**WHAT IS EXPECTED:** Up to and including the final line, retype each line of the records below, starting with the one that contains "Click the 'finite, the series is' text".
━━━━━ THE RECORDS ━━━━━
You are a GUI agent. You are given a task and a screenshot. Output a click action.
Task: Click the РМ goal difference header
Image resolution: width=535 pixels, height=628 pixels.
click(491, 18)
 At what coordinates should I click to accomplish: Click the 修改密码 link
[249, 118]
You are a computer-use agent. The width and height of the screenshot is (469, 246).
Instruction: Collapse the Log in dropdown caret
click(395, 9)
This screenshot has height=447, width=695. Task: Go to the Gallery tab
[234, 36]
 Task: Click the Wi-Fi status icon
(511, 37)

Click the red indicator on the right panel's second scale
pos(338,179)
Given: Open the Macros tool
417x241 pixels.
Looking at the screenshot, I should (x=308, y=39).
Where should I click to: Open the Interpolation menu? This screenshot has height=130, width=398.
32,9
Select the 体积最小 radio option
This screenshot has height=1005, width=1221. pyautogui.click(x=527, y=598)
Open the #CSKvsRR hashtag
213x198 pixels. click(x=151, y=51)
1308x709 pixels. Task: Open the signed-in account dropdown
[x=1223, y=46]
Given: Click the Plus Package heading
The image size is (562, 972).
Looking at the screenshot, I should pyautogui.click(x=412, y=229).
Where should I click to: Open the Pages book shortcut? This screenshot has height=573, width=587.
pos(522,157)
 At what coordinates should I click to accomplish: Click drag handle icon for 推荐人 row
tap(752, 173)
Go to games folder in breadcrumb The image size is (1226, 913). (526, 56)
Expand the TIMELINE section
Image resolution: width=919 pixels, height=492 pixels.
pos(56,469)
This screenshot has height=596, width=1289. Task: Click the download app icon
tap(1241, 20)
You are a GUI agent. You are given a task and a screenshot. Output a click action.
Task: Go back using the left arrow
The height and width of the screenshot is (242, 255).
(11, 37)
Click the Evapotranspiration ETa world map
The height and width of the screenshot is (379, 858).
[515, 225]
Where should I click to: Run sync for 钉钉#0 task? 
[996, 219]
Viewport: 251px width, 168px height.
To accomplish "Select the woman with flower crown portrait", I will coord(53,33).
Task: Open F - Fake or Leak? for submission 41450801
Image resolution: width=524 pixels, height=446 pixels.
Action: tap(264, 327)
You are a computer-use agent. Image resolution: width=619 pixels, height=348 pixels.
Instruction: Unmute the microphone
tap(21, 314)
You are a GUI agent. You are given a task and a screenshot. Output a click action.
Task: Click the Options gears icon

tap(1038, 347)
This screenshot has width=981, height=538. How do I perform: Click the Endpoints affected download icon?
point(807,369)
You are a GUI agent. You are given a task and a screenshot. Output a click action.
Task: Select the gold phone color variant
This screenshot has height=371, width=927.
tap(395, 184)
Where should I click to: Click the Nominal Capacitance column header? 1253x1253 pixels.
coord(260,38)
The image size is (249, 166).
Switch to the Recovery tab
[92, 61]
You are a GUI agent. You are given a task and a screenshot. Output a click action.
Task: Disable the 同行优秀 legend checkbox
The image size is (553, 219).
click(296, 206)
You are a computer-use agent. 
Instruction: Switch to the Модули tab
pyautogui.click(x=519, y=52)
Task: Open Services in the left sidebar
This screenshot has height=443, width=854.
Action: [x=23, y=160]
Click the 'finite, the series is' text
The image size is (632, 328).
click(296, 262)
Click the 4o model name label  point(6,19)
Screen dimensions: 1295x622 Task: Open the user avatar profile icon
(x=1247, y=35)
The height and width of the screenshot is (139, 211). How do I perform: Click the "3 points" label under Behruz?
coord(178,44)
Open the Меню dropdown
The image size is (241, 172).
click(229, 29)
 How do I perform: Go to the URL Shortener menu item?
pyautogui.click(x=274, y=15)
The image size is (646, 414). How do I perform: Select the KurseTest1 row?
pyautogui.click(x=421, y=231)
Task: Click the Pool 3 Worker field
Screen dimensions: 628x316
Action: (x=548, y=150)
━━━━━
**SOLUTION TO THIS PROBLEM:**
Click the 'finite, the series is' text
The image size is (632, 328).
click(296, 262)
Click the 4o model name label  point(6,19)
Screen dimensions: 1295x622 Task: Open the user avatar profile icon
(x=1247, y=35)
The height and width of the screenshot is (139, 211). How do I perform: Click the "3 points" label under Behruz?
coord(178,44)
Open the Меню dropdown
The image size is (241, 172).
click(229, 29)
 How do I perform: Go to the URL Shortener menu item?
pyautogui.click(x=274, y=15)
The image size is (646, 414). How do I perform: Select the KurseTest1 row?
pyautogui.click(x=421, y=231)
Task: Click the Pool 3 Worker field
Screen dimensions: 628x316
Action: (x=548, y=150)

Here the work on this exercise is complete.